[Saved entries]
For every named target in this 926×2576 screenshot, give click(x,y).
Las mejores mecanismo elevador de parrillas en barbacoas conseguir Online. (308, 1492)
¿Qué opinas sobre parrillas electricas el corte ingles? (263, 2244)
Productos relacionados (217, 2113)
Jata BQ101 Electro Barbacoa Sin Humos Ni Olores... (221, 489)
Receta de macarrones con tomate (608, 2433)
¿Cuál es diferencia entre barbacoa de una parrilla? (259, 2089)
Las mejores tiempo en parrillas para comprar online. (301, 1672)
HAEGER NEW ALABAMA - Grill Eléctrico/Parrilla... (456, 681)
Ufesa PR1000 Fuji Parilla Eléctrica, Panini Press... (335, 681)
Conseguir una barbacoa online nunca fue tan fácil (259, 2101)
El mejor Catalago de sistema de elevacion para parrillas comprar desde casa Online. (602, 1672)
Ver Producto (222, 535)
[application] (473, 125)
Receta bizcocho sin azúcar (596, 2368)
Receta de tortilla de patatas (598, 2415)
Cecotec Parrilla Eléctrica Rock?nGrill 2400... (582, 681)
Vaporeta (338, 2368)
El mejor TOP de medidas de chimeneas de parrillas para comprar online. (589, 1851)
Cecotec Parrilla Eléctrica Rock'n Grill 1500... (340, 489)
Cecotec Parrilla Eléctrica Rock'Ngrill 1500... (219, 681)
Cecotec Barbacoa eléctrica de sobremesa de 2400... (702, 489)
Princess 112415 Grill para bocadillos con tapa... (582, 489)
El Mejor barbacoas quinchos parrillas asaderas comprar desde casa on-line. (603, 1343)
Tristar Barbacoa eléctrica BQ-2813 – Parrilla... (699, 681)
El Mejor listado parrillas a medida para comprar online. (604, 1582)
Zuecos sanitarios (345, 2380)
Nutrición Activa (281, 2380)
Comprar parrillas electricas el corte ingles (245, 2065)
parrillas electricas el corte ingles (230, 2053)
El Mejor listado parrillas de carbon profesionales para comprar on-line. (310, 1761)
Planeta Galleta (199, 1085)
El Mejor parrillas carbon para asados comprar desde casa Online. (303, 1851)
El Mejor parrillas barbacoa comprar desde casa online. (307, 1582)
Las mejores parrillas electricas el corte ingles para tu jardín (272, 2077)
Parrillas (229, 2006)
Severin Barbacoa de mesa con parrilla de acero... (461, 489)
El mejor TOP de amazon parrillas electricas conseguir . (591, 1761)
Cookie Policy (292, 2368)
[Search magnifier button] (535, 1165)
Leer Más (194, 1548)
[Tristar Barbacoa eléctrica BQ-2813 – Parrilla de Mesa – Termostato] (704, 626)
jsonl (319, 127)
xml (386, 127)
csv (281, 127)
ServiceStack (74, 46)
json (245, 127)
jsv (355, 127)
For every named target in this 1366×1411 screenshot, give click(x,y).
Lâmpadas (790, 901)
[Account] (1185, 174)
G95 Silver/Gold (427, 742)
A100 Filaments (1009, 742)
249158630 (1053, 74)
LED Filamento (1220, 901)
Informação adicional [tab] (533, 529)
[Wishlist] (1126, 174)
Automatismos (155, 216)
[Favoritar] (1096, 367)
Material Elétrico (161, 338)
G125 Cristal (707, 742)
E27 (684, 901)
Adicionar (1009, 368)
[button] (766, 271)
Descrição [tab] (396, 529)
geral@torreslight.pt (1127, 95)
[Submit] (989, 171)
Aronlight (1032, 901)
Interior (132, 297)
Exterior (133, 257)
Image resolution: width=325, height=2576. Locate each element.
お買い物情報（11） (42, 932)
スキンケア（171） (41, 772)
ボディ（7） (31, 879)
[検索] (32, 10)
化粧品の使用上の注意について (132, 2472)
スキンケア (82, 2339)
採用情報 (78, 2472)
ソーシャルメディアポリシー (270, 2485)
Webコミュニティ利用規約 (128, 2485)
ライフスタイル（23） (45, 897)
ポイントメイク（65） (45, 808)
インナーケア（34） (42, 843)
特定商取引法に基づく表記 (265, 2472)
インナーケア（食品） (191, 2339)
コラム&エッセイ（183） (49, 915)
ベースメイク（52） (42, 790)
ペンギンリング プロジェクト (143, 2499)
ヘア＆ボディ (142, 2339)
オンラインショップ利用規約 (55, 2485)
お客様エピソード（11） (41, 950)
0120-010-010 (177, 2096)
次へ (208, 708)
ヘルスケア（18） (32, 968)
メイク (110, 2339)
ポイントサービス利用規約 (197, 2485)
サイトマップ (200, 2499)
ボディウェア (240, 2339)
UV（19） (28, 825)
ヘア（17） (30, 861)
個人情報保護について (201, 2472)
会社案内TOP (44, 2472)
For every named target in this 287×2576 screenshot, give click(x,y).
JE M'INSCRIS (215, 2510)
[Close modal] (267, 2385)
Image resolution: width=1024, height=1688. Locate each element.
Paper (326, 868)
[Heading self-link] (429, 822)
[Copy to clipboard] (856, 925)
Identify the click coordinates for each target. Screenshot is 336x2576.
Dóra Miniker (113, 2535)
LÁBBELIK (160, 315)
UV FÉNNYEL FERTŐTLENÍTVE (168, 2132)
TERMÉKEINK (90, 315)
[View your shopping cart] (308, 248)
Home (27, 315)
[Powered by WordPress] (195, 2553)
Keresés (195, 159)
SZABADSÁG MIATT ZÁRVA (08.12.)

**EXERCISE DIRECTIONS:** All lines in the records with the string "listado" should be copied out.

**OUTPUT:**
El Mejor listado parrillas a medida para comprar online. (604, 1582)
El Mejor listado parrillas de carbon profesionales para comprar on-line. (310, 1761)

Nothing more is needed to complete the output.